Saved data entries
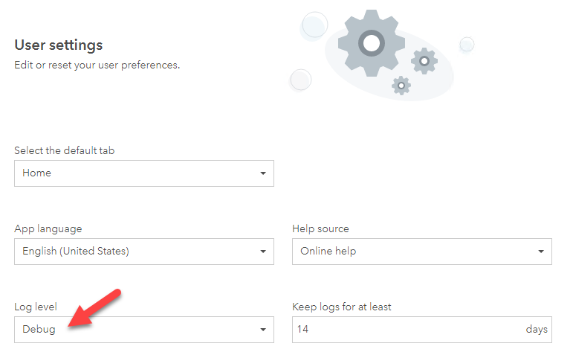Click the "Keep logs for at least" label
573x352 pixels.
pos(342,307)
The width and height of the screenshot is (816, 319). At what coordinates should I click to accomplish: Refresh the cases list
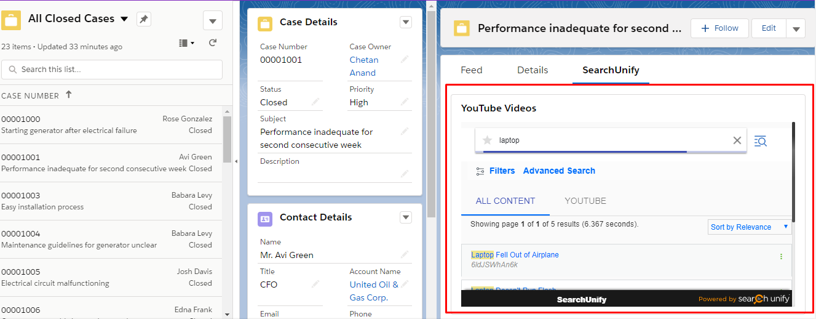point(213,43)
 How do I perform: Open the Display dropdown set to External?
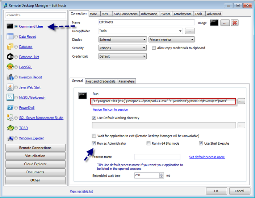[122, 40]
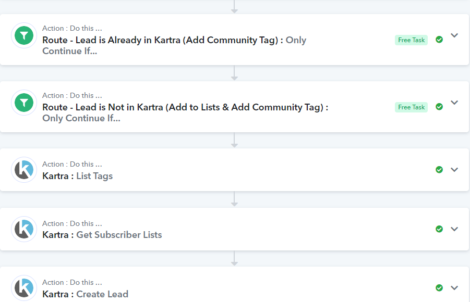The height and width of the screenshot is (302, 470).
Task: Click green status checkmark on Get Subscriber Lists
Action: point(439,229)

_What to work on_
Reproduce exactly the lines above from the one with "How do I perform: Open" through the last line of the data, keeping both ends and dropping the pictures.

_Result of the task_
 How do I perform: Open the Display dropdown set to External?
[122, 40]
The height and width of the screenshot is (302, 470).
Task: Click green status checkmark on Get Subscriber Lists
Action: point(439,229)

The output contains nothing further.